Start of INPUT DATA
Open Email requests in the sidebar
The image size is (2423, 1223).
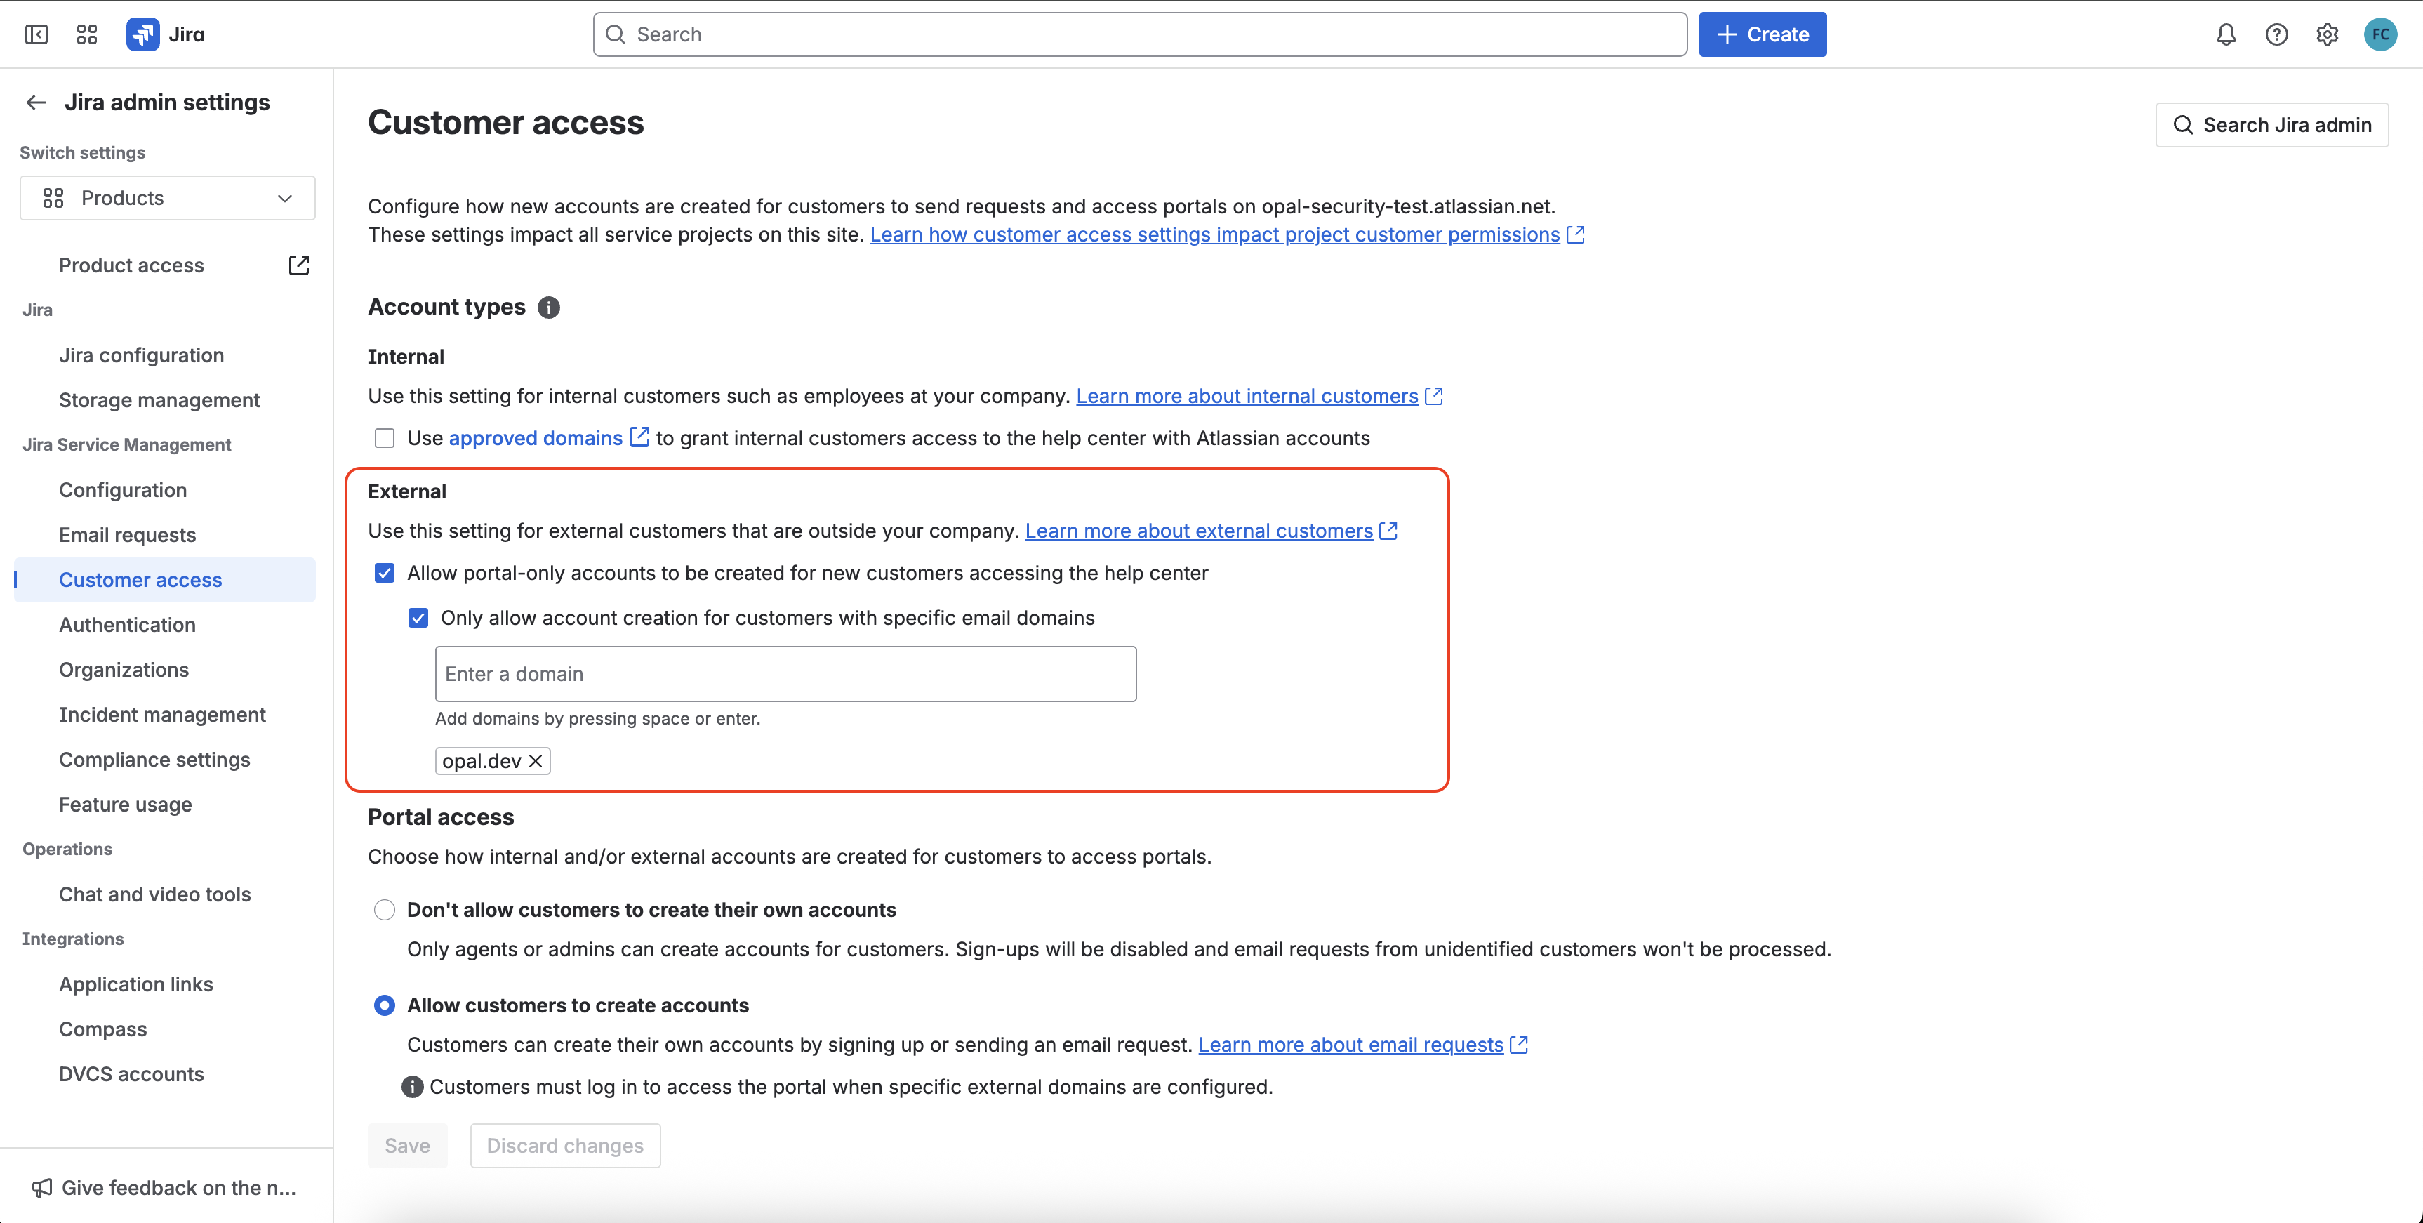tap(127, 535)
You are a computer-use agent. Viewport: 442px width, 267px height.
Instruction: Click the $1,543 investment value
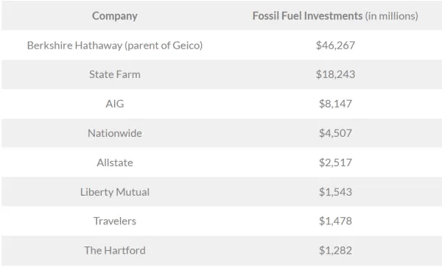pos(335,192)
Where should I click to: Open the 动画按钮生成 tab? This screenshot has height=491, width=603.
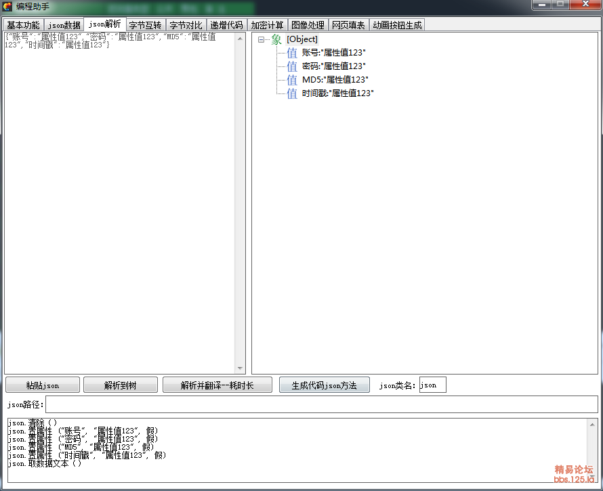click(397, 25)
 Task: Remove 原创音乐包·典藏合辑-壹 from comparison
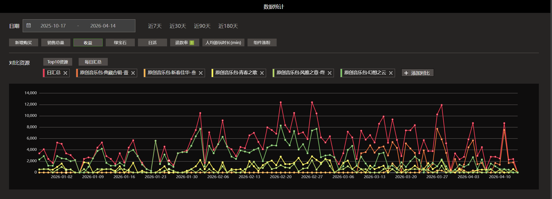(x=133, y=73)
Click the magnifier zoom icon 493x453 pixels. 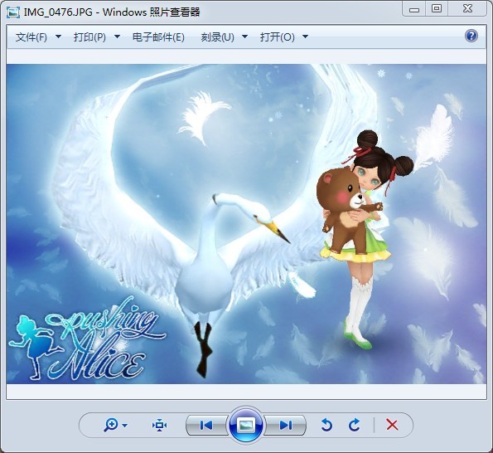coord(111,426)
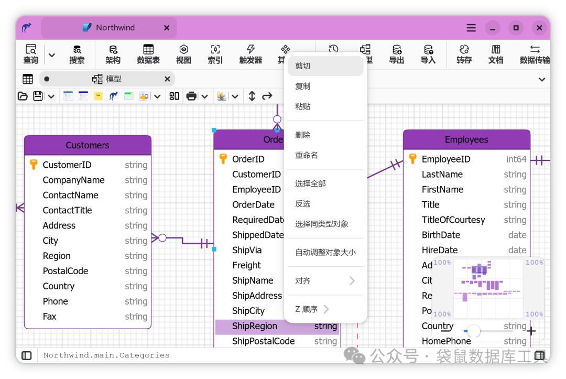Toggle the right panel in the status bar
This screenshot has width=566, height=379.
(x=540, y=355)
End of INPUT DATA
Scale the material from the line with "You are a computer-use" up to and including the line with "(x=133, y=73)", and write all of those lines again, requests included. Multiply every click coordinate in the answers by 2.2 and round each to a whole number, with halves going up. Leave the pictures out.

You are a computer-use agent. Viewport: 442px width, 267px height.
Instruction: Click the $1,543 investment value
pos(737,422)
Where should I click to: Open the 动画按钮生成 tab? This screenshot has height=491, width=603.
click(873, 55)
 Task: Remove 原创音乐包·典藏合辑-壹 from comparison
(x=293, y=161)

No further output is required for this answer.